Purtroppo da molto tempo, soprattutto per ragioni di ordine internazionale, questo percorso si è arrestato e si è rovesciato nel suo contrario. Sono a tutti note le condizioni di sofferenza in cui si dibatte il sistema pubblico dell’istruzione, fortemente aggravate dall’ultima riforma che, con linguaggio orwelliano è stata denominata “la buona scuola”. La legge 107/2015 rappresenta il culmine di un processo di decostituzionalizzazione della scuola pubblica, con la conseguenza di affievolire la sua funzione repubblicana di promozione dell’eguaglianza. Ma, ancora più grave è la situazione che emerge dalle statistiche sociali. Il 14 luglio 2016 sono stati diffusi dall’Istat dati impressionanti sulla crescita della povertà nel nostro Paese. Nel 2015 – si legge nel rapporto – «le famiglie residenti in condizione di povertà assoluta (si stima) siano pari a 1 milione e 582 mila e gli individui a 4 milioni e 598 mila». È il numero più alto dal 2005 a oggi. Se consideriamo che il 2015 è un anno di crescita del prodotto interno lordo – bassa, è lo 0.8%, ma è pur sempre crescita – significa che i poveri stanno aumentando anche se il Paese è più ricco. Questo vuol dire che la povertà cresce perché è cresciuta la disuguaglianza.

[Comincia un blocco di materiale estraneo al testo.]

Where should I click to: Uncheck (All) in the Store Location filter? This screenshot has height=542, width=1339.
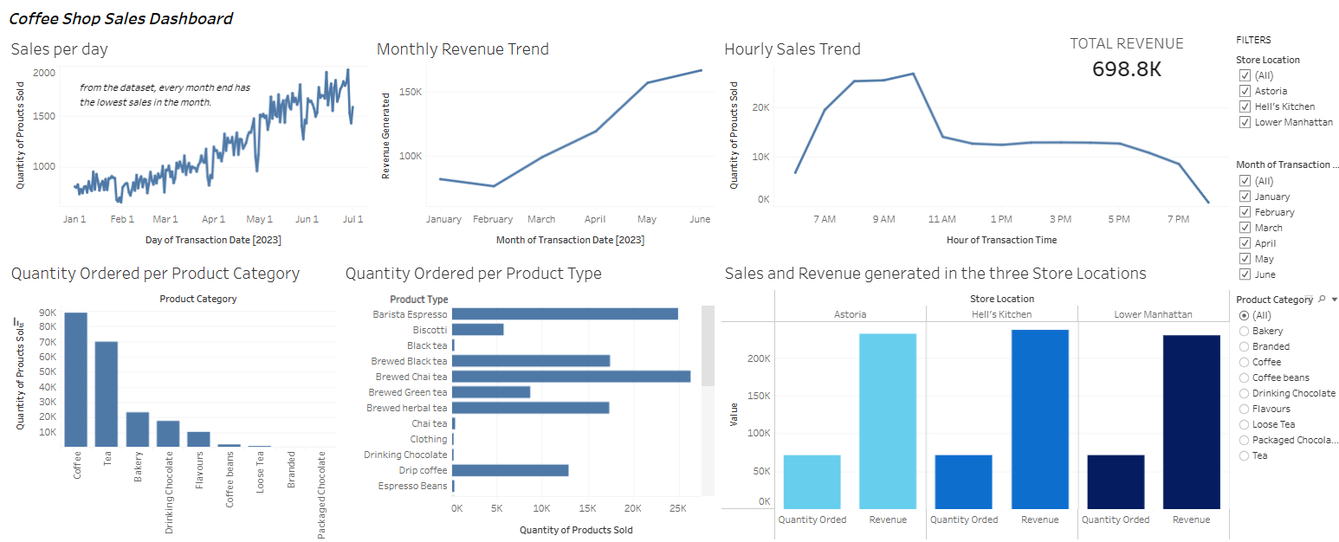(1245, 74)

Ugualmente allarmanti sono i dati che emergono da un rapporto del Censis reso noto l’8 giugno 2016. Sono diventati 11 milioni nel 2016 gli italiani che hanno dovuto rinviare o rinunciare a prestazioni sanitarie nell’ultimo anno a causa di difficoltà economiche, non riuscendo a pagarle di tasca propria. Sono 2 milioni in più rispetto al 2012.
A questo punto sorge spontanea una domanda, dobbiamo cambiare la Costituzione perché falsificata dalla realtà economico-sociale oppure dobbiamo cambiare lo stato delle cose per realizzare il mandato dei padri costituenti?